My work with Sahyog made me privy to even more kindness. My role there was to help collect success stories (or significant change stories) with the goal of developing content for their website and social media. This was a job that was almost too good to be true. Sahyog is already doing incredible work, and my task was merely to find ways to capture this work and share it with others. Without my local guides, the ambitious, young women who work at Sahyog, I would have been completely lost. They gracefully navigated the hectic neighbourhoods, introduced me to our interviewees and simultaneously translated conversations. It was an amazing collaboration and an exciting process to be a part of.

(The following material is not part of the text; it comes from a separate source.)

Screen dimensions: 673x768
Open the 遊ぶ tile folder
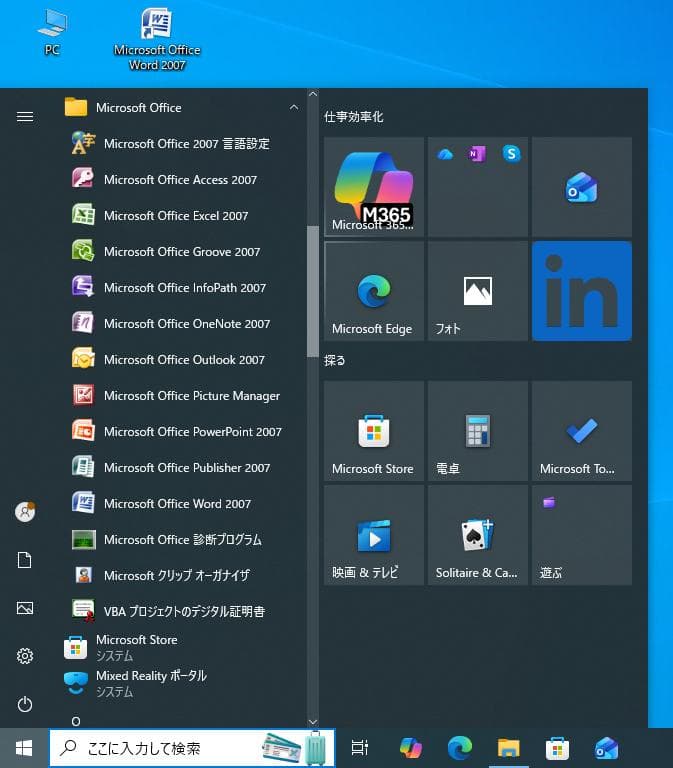(582, 535)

A favourite moment stands out in my mind after a focus group we ran with current Umang participants, as well as graduates and staff. Beena asked the girls if they had any questions for myself or the other foreign volunteer. The usually shy girls were interested to hear how we were finding Mumbai, and in particular, how we dealt with challenges like language barriers, navigating and confusing train stations. This conversation really broke the ice with the group and afterwards girls approached us in nervous knots of twos and threes to practice their English and chat with us about everything from food to religion. It was incredible to think that despite all the seeming differences, we were all just curious young women hoping to learn something from each other. For me, this was a powerful lesson of what working in a cross-cultural situation should be like – learning from both sides and a discovering a solidarity, even a camaraderie, that transcended language or geography. In that room that afternoon I really felt like our backgrounds, everything that we think makes us who we are, didn’t actually matter.
However, this was just one of many lessons learned in Mumbai. I’ve learned so much from seeing Sayhog’s work on the ground – the way they forge positive relationships with the community, how they have invested in capable, motivated young women from the areas where they work, and how they are creating real change without forcing too much too soon. I guess what I realized most is that change – real, meaningful, sustainable change- doesn’t always happen loudly. It’s not always ushered in by a revolution, with parades or radical characters, and it’s not always glossy and sexy enough to end up on the cover of a magazine. Sometimes the most important change of all is in the everyday acts of brave people trying to do a little bit better. The people who are quietly taking the boundaries that have been laid out for generations, and pushing them just an inch, maybe two, maybe even three. It is a girl choosing to ride the train alone, a father deciding to send his daughter to school, a mother defying tradition to give her child a slightly better start than the one she was given. The most important thing I have learned is to stop waiting for a brilliant, game-changing idea or an all-knowing messiah-like political leader and to start having faith in everyday people making bold decisions. These are the people who are worth our investment.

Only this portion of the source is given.